After the jump, read what McQuarrie had to say about the Mission: Impossible 6 style.
Rogue Nation was new territory for the filmmaker, but it still ended up feeling like a Christopher McQuarrie film. The writer/director's work is defined by clean storytelling, often relying more on action than exposition to tell a story. While Mission: Impossible 6 will retain McQuarrie's voice — and Rogue Nation co-star Rebecca Ferguson – the filmmaker told us he wants to push both himself and the sequel in a different direction:
"My desire as a filmmaker is to always be a better filmmaker than I was on the previous film. I'm not a filmmaker interested in stasis. I really want to grow and push myself. I think if you look at the three films I've done — from The Way of the Gun to Jack Reacher to Mission: Impossible — I think it's very clear there's a distinct voice that runs through them, and they're each sort of expanding, in terms of the storytelling and use of technology.
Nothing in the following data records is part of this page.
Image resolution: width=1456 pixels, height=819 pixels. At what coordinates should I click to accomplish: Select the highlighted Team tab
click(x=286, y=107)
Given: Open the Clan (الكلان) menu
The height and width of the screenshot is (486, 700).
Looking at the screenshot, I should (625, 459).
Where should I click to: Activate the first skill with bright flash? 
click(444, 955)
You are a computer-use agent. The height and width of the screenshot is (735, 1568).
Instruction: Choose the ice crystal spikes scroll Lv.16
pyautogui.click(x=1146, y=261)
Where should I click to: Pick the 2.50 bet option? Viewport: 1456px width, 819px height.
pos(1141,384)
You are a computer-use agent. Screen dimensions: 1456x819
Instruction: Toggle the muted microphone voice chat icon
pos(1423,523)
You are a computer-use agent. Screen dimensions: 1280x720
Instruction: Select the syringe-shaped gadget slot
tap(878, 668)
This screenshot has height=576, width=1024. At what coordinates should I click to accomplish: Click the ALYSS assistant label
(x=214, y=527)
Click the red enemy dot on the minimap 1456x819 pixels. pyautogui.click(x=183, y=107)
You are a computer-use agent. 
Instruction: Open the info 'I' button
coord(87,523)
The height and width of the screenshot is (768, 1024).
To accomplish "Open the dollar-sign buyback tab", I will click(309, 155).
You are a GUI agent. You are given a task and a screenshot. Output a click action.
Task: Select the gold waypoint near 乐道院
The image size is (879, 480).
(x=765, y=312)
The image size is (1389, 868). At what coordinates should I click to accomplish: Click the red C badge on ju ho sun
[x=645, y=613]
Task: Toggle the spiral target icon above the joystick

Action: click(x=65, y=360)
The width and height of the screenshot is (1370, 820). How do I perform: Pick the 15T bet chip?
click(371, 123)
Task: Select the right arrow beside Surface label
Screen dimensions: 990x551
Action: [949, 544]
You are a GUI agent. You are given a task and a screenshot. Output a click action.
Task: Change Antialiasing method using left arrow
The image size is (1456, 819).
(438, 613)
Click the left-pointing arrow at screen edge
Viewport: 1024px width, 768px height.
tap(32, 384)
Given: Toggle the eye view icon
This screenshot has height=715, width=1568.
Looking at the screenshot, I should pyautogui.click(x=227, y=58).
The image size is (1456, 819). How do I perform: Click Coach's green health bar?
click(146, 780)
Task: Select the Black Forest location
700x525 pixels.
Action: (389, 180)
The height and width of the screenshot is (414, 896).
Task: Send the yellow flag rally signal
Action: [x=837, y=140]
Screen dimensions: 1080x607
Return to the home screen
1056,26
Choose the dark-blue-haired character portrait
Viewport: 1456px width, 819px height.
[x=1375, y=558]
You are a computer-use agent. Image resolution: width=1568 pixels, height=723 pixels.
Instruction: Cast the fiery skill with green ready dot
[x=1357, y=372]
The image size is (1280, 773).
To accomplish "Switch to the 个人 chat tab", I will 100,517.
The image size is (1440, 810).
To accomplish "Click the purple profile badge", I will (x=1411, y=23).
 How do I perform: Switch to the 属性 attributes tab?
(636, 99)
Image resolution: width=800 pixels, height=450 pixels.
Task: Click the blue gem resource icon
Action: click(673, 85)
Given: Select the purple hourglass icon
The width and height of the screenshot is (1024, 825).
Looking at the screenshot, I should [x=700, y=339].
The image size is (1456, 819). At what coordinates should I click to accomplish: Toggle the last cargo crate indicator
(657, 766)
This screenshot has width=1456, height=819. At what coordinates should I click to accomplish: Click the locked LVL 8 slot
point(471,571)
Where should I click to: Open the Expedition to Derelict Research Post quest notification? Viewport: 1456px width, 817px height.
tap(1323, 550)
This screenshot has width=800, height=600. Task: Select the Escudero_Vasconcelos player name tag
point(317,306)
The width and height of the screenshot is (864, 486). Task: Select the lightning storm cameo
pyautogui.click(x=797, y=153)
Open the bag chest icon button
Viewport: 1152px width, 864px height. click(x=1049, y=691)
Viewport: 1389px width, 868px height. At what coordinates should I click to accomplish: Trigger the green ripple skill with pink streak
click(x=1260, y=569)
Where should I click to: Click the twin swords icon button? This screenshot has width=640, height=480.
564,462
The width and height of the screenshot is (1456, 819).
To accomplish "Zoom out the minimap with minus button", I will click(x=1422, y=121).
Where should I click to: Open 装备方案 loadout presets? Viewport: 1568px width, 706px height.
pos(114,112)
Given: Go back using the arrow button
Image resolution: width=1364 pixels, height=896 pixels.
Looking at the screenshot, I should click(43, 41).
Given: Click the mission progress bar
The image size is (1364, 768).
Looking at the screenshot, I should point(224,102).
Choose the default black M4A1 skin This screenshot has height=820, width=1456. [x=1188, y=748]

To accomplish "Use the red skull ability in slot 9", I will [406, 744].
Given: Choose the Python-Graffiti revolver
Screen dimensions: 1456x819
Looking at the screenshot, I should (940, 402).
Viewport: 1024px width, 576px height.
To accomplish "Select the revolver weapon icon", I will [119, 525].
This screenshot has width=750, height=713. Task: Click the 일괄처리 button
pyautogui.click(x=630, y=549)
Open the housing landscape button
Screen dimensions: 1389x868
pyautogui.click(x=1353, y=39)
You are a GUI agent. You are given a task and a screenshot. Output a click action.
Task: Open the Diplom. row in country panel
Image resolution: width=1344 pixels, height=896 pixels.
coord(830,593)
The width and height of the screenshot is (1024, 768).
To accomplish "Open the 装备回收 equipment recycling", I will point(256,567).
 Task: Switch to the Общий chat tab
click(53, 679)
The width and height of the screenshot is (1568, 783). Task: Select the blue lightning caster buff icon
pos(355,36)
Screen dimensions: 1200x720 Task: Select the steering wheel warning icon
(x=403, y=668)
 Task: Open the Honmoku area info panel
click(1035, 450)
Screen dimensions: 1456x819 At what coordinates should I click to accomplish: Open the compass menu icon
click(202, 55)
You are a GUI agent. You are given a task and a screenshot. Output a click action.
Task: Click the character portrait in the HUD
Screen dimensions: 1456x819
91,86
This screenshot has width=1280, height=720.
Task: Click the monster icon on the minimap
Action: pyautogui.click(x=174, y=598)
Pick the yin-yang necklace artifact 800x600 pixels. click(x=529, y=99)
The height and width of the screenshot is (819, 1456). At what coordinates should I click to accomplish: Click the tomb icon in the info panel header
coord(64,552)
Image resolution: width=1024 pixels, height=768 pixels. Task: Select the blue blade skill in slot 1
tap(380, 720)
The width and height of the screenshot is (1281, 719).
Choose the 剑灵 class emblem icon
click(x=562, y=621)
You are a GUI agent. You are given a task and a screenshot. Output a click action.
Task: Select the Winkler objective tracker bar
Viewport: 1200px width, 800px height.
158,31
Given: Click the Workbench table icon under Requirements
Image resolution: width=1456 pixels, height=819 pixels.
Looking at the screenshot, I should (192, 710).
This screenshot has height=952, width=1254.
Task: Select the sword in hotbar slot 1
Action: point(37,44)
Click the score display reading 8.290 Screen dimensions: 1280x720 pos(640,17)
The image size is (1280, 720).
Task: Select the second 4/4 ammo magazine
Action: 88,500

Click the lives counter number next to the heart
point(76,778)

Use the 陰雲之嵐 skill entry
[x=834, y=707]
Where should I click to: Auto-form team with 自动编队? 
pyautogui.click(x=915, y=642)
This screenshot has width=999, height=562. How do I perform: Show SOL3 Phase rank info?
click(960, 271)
I'm learning on each movie the mysteries of this technical craft or that technical craft. I had things I specifically learned from this movie I want to apply to the next. I gotta imagine it'll look different. Let's put it this way: if it looks the same, I'll be disappointed."
Mission: Impossible – Rogue Nation was refreshing in its scale. McQuarrie didn't feel the need to always go big, especially with the opera house sequence and the final set piece. If there's one lesson he learned from Rogue Nation he'll apply to future films, it's that you don't always need the largest explosions or car wrecks:
"I think the biggest thing I learned is you don't always need as much as you think you do. The motorcycle sequence was originally so much bigger, so much longer, and so much more involved. There were so many action sequences in the movie. You can make a bigger movie with less, and I'm determined to do something leaner, less heavily reliant on plot, and a little stripped down."
Mission: Impossible – Rogue Nation is available on DVD and Blu-Ray on December 15th.